Ну, это уже проще (для понимания). "Постоянный IP" будет на проводном интерфейсе АР, поэтому проброс портов делать на АР (т.к. она в этой схеме роутер) -- см. прекрасные сообщения этой же темы (например, №3, №11).
Если клиенты этой АР тоже роутеры, то просто цепочку "пробросов" организовываем до нужного оконечного узла (IP-камера, сервер видеонаблюдения...): в CL "принимаем" перенаправленный с АР пакет на определённый порт и передаём (пробрасываем) далее на узел, расположенный позади CL (на IP-адрес и порт этого узла).
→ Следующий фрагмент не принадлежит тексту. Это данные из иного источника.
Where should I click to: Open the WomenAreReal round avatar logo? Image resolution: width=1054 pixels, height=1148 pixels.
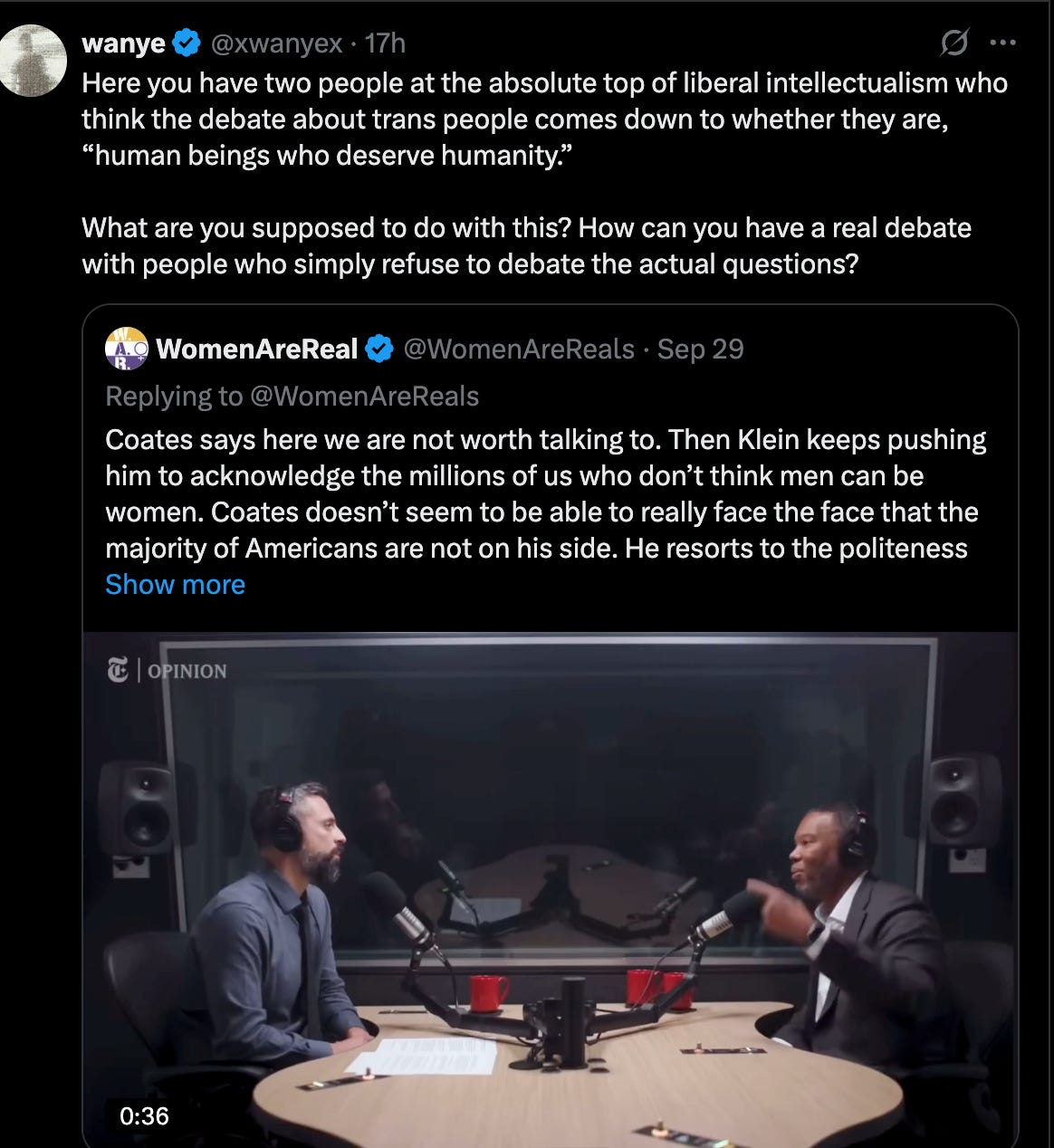[x=126, y=349]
Вообще, это азы IP-маршрутизации и работы NAT'а и слабо связано с тематикой раздела. Если совсем уже на пальцах показывать, то:
Например, у нас есть RDP-сервер (терминальный сервер) в небольшой локальной сети, которая подключена к И-нету через свой роутер (например, тот же Keenetic), который в свою очередь подключён к радиооборудованию, которое по странному стечению обстоятельств работает в режиме не моста, а как два роутера. Т.е. так: (провайдер) -> (AP router) -> (CL router) -> (Keenetic router) -> ЛВС (проводная и/или WiFi). Да, вот такой чудесный изврат.
Внешний "белый" IP-адрес будет получать проводной (ethernet) порт AP (неважно по DHCP или мы там его статически пропишем). Беспроводная сеть между АР и CL (клиентов 1 или больше) будет с "серыми" IP-адресам, ну пусть с теми же из сети 192.168.77.0/24 , а именно: AP -- 192.168.77.1 , СL -- 192.168.77.2 (шлюз по-умолчанию для CL в таком случае должен быть записан как 192.168.77.1)
RDP работает по порту TCP 3389, но мы не хотим, чтобы снаружи этот порт откликался (много будет ботов, сканирущих И-нет по "известным" портам, туда ломиться). Откроем тогда порт 33890, например.
В АР в пробросе портов запишем public port: 33890 , private IP: 192.168.77.2 , private port: 3389 , тип: TCP -- это для проброса на RDP
Заодно сделаем и проброс на web-интерфейс CL: c внешнего 4432 на 192.168.77.2 ТСР-порт 443 (и если будет ещё CL2 и больше, то просто допишем проброс с внешнего 4433 на 192.168.77.3 порт 443 и т.д.)
На CL "внешним" будет адрес 192.168.77.2. Этот адрес будет на беспроводном интерфейсе. На проводном же у CL своя "серая" сетка -- между ним и Keenetic'ом. Например, пусть будет 192.168.88.0/24 и тогда CL пусть будет с адресом 192.168.88.1 , а keenetic (его WAN-порт) с адресом 192.168.88.2. Шлюзом по-умолчанию для keenetic'а будет в таком случае 192.168.88.1
На CL пробрасываем приходящие на него "снаружи" (т.е. от АР) на порт 3389 пакета внутрь на адрес 192.168.88.2 на TCP-порт 3389.
В keenetic'е делаем "окончательный" проброс порта 3389 на IP-адрес во внутренней сети keenetic'а (обычно что-то типа 192.168.1.0/24). Например, пусть термсервер крутится на компьютере (сервере)с адресом 192.168.1.10 -- вот туда и направляем через LAN-интерфейс (через lan-bridge или как там в терминологии keenetic'а). На терм.сервере, естественно, шлюз по-умолчанию это IP-адрес keenetic'а -- 192.168.1.1
Чтобы подключиться к такому терм.серверу мы, находясь где-то далеко и "снаружи", запускаем программу "клиент сервера терминалов", в строке адреса (подключения) пишем: внешнийIP:33890 , подключаемся, работаем.
Для того, чтобы попасть на web-интерфейс CL запусаем браузер и в строке адреса пишем https://внешнийIP:4432'>https://внешнийIP:4432 (ну, а у AP останется https://внешнийIP:443 , если в настройках самой АР не поменять/сдвинуть номер HTTPS-порта).
Доступ на остальные сервисы (настройка "проброса") -- по аналогии.
Но "рецепт" не универсальный: некоторые вещи могут не заработать или работать странно/нестабильно -- например, IP-телефония, FTP. Из-за особенностей реализации и/или фундаментальных ограничений.